Et pour les dons réalisés avant toute entrée en vigueur de la loi ? Selon le texte, les données non identifiantes pourront être communiquées. Les données identifiantes, elles, ne seront obtenues qu’avec l’autorisation du donneur.
Un avis du Comité de bioéthique sur le texte, publié la semaine dernière, estime que la base de données ne devrait fournir que des informations ne permettant pas d’identifier le donneur. Pour toute autre donnée, il faudrait s’adresser aux centres de fertilité. Dans un premier avis fin 2022, le Comité suggérait de laisser le choix au donneur d’être identifié.
Droit à l’identité
Mia Dambach est directrice de l’association "Child Identity Protection", basée à Genève. Cette association, née en 2020, vise à assurer que l’identité de chaque enfant soit "intègre, transparente et accessible".
Un droit à l’identité consacré dans la Convention relative aux droits de l’enfant, mais qui n’est pas "mis en valeur", selon Mia Dambach, auditionnée ce mardi à la Chambre, tout comme, par exemple, le centre néerlandais de données des donateurs. "On n’a jamais pensé aux conséquences pour les enfants. Les premiers nés par procréation médicalement assistée ont grandi et expliquent désormais qu’on a négligé leur droit à l’identité."
Selon la directrice, la Belgique n’est pas le seul pays où les dons sont anonymes. "Mais il y a une tendance mondiale. Les Pays-Bas, la Suisse, l’Angleterre, ont abandonné l’anonymat depuis longtemps. L’Islande, l’Espagne, le Luxembourg, se sont vus recommander en 2022 par le Comité des droits de l’enfant, la suppression de cet anonymat. Et ça va arriver en Belgique. La France a introduit l’an dernier une loi bioéthique et va elle aussi annuler l’anonymat…"
8 millions d’enfants
8 millions d’enfants en Europe sont nés via des dons anonymes de sperme et ovocytes (2019). L’association, contre l’anonymat des donneurs (et la commercialisation des dons de sperme et ovocytes), assure que " des études montrent que les enfants qui ont grandi avec la vérité l’acceptent plus facilement. C’est une partie d’eux-mêmes. Chaque enfant n’a pas forcément ce besoin de savoir mais il est important que cette information soit accessible au cas où elle est désirée".

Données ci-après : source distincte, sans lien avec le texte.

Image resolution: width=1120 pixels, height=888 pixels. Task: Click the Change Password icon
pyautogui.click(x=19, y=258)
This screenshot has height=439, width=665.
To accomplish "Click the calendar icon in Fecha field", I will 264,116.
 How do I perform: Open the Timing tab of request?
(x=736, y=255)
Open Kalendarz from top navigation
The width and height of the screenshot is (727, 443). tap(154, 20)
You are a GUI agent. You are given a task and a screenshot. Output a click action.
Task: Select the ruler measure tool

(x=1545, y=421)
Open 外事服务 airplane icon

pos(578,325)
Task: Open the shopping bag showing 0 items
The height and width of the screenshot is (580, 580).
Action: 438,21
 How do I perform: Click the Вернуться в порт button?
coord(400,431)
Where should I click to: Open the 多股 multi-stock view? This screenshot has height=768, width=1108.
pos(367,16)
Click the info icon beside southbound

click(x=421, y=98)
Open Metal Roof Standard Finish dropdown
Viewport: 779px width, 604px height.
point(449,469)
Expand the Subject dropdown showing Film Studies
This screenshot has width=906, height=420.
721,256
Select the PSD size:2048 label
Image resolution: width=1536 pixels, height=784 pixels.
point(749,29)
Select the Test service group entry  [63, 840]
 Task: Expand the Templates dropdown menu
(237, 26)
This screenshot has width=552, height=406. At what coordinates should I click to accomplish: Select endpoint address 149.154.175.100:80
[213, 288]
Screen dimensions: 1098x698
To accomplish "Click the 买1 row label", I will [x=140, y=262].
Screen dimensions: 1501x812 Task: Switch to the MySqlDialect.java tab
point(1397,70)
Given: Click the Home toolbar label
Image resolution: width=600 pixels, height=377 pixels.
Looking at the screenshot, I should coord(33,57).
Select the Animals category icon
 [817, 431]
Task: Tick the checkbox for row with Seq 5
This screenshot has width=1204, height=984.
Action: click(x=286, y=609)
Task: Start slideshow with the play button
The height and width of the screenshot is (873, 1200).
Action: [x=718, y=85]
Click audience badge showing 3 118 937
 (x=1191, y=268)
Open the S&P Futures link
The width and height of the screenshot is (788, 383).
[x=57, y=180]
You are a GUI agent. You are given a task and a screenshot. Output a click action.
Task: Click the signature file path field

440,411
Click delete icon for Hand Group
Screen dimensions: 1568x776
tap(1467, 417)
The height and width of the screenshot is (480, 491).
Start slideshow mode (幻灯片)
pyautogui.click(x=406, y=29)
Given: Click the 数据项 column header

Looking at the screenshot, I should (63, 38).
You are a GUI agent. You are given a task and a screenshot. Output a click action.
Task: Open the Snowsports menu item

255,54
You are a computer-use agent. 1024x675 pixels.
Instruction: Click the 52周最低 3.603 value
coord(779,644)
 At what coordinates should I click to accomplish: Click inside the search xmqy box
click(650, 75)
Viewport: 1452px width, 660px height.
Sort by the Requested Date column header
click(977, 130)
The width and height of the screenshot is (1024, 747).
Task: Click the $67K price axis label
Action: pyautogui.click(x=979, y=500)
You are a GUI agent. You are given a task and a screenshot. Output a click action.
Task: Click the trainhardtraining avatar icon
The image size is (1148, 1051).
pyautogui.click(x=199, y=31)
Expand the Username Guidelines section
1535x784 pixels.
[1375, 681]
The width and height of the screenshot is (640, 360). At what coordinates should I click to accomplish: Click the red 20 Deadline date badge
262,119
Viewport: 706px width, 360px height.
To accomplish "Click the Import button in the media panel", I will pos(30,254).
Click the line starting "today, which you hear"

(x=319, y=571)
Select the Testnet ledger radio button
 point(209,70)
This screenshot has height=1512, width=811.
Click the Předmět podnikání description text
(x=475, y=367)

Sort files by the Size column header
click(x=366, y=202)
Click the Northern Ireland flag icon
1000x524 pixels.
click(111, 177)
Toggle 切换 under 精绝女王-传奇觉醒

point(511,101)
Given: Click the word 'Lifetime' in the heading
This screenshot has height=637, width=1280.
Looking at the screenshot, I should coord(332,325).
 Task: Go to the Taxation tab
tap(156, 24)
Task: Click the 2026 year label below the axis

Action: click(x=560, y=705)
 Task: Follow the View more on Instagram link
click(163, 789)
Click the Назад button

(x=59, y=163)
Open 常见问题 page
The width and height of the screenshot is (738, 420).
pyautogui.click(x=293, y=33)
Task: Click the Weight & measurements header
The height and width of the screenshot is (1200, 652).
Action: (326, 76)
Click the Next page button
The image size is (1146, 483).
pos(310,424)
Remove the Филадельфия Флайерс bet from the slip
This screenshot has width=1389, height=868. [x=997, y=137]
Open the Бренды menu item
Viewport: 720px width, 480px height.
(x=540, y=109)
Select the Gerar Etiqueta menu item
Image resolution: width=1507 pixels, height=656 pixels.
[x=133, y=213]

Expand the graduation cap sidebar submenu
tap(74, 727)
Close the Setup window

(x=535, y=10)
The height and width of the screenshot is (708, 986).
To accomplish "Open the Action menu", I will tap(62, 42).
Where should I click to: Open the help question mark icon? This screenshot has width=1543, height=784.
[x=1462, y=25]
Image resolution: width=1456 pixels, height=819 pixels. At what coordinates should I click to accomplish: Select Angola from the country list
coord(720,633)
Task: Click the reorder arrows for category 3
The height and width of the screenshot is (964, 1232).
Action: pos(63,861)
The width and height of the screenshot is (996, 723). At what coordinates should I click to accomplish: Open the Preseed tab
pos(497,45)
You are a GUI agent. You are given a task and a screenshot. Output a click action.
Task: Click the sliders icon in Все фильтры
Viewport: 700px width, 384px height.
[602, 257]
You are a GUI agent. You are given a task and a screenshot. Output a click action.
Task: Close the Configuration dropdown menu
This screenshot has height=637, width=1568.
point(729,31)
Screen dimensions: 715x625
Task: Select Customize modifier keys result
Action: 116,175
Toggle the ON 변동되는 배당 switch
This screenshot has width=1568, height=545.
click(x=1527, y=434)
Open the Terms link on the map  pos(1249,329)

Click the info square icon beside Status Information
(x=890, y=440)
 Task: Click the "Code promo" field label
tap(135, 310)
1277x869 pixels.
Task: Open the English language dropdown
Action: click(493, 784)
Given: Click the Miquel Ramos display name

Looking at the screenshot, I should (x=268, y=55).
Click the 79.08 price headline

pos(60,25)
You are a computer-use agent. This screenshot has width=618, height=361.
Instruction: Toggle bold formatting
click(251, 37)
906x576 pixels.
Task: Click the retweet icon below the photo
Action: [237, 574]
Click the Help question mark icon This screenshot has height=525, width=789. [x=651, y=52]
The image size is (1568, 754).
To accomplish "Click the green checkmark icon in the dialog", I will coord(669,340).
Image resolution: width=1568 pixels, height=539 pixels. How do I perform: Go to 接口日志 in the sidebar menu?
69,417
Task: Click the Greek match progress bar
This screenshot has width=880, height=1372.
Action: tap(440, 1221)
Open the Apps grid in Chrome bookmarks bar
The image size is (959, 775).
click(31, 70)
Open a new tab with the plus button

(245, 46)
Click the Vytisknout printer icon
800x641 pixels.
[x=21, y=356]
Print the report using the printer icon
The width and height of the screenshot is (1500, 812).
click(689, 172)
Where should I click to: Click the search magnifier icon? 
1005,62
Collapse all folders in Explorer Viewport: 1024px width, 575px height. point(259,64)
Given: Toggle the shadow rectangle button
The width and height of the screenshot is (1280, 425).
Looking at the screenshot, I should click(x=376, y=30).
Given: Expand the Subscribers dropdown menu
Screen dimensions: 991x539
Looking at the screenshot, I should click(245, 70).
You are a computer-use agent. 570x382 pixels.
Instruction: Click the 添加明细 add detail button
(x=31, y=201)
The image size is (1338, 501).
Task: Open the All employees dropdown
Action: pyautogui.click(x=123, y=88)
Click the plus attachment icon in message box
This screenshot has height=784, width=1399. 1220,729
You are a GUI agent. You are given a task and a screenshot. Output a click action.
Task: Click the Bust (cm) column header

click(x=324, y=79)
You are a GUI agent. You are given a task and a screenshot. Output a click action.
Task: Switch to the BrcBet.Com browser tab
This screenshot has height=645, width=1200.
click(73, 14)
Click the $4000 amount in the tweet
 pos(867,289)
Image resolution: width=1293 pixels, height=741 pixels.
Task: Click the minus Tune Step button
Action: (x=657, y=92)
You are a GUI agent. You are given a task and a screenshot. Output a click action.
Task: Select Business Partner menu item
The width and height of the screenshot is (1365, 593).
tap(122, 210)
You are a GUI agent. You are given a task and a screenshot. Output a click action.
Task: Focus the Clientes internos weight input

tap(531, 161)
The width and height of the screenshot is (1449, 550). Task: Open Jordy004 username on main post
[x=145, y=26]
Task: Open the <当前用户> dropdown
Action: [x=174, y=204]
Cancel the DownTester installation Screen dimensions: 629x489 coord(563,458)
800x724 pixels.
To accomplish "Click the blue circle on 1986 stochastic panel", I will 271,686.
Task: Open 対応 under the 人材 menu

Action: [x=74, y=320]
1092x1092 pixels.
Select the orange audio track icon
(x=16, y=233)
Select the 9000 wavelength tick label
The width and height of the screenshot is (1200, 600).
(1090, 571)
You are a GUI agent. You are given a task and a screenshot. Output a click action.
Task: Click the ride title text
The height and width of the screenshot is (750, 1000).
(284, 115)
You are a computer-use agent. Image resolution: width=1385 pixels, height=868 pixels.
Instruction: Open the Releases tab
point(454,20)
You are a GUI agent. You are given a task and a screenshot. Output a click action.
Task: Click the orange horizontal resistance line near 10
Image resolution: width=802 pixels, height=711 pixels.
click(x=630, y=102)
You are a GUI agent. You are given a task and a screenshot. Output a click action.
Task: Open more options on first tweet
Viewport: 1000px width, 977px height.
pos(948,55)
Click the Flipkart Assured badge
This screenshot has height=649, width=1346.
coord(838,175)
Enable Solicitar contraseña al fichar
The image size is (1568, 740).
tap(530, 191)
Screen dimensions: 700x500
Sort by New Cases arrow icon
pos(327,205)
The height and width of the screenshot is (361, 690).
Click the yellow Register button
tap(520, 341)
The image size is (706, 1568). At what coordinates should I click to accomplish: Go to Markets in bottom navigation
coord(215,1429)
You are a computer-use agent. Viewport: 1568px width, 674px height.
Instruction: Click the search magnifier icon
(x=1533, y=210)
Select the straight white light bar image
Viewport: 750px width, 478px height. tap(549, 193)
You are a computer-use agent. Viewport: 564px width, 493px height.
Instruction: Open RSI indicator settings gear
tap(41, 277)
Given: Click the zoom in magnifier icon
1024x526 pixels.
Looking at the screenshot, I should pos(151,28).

Pour Mia Dambach, la proposition sur la table de la Chambre "va dans le bon sens". Elle salue notamment l’assistance psychologique prévue. Mais le texte pourrait aller plus loin, dit-elle, en pointant la nécessité d’informer dès le début parents et donneurs de l’importance du droit à l’identité. "Peut-être les adultes devraient-ils renoncer à leur projet s’ils ne sont pas encore prêts à défendre le droit de l’enfant à connaître ses origines ?"
Quant à la possibilité d’une rencontre physique entre le donneur et l’enfant issu du don: "En Suisse, le donneur peut la refuser et c’est respecté."
Pour Mia Dambach, le sujet est sensible. "La question de la fertilité reste taboue. C’est une partie intime de l’histoire d’une famille. Et la PMA n’a pas encore été intégrée dans le domaine public."